Then I was standing in a pool of bright red blood, helping my senior resident place a chest tube. I remember feeling confused: he was both asking me to be there to help grab supplies and hand him instruments, and was simultaneously giving me instructions to go to another trauma bay and assist with a different patient. I remember looking down at my black clogs, well-accustomed to stomping through all kinds of body fluids, wondering if I was going to leave footprints marking my path from this patient to the next.
I made my way to the next trauma bay in time to hear that the team needed to take this patient down to the operating room. I picked up the phone to call the OR staff, forewarning them. I could practically feel the hustle through the phone cord, as the staff rushed to get the room ready with sterile supplies and equipment.
That patient died in the operating room, and my senior resident called my cell phone, “We’re going to tell the family. You should come with me.” I stood outside the room, but heard their screams, watched the door slam open, and jumped as a family member threw a soda can at the glass door, causing a sound like a gunshot. “I always say it directly,” the Real Surgeon told me as we walked away from the scene, “and then I leave, give them space. I’ll go back later, give them my contact information. No one ever contacts me again, but at least they have the option.”
We went back to the teenage boy who I helped through the scanner. His heart rate was going up. The Real Surgeon ordered to start giving him some blood. I heard the Emergency Department doctor on the phone with the radiologist on speaker, they were looking through the CT scan: “There’s a blush around the liver,” a sign of blood loss. One minute the orthopedic surgeons were examining the patient's ankle, the next we’re rushing him down to the operating room. I followed, wondering if anyone had taken time for a snack or bathroom break between the last case and this one. I watched as the anesthesiologists sedated him and my team opened him up quickly. The Real Surgeon grew red in the ears. I couldn't see her hands from my vantage point, just her elbows bobbing furiously. My pager went off, and I left — thirty minutes before the patient died.
I never got to hear how they told his mother, I had to go back and attend to my other patients on the floor. The next morning my senior resident sent me a text: “That was the worst night of my residency. We should debrief.” The patient had a non-survivable injury, my senior told me when I saw him later that night. There was nothing we could have done differently, he assured me, in the same way we’d relay that message to a family member. But what if we hadn’t had so many traumas at once? What if I had spoken up about what I saw on the scan?

**Complete the following:**
1. In the account of the trauma shift, what did a family member throw at the glass door?
2. Reproduce the account of the trauma shift from "I never got" up to and including "on the scan?".

**Dataset records:**

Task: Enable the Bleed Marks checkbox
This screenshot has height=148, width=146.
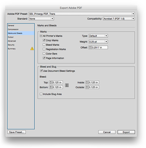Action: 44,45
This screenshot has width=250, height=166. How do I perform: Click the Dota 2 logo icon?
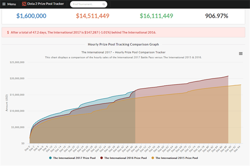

--

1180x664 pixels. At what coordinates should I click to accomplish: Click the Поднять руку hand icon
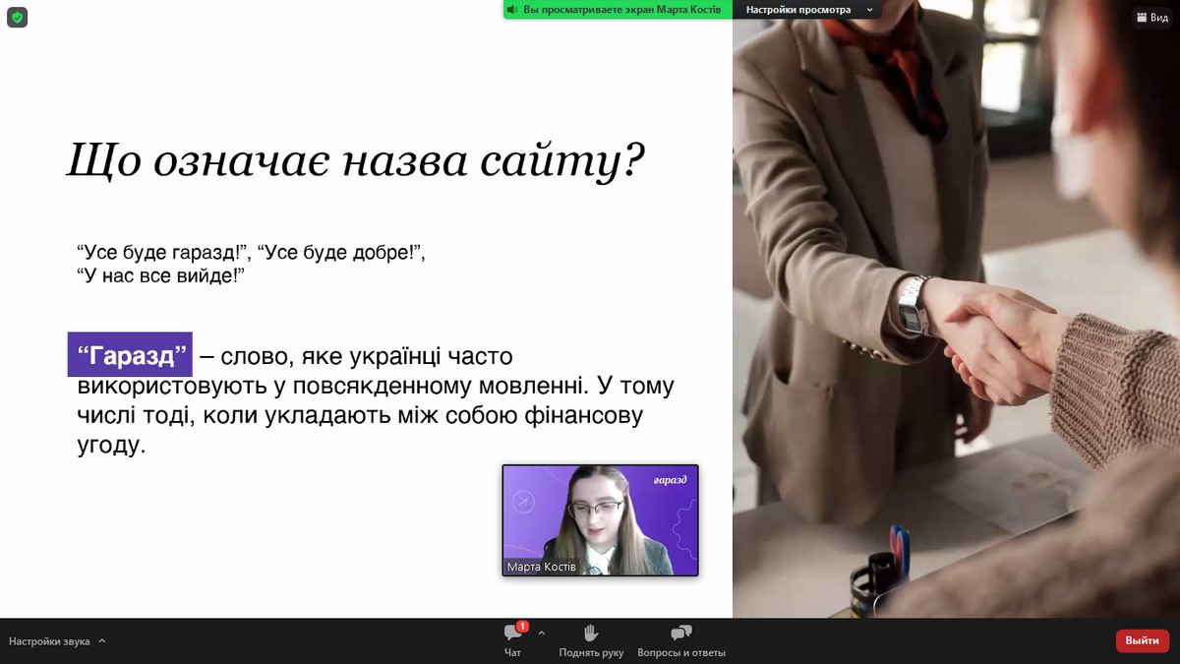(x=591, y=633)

**Solutions below:**
1. A soda can.

2.
I never got to hear how they told his mother, I had to go back and attend to my other patients on the floor. The next morning my senior resident sent me a text: “That was the worst night of my residency. We should debrief.” The patient had a non-survivable injury, my senior told me when I saw him later that night. There was nothing we could have done differently, he assured me, in the same way we’d relay that message to a family member. But what if we hadn’t had so many traumas at once? What if I had spoken up about what I saw on the scan?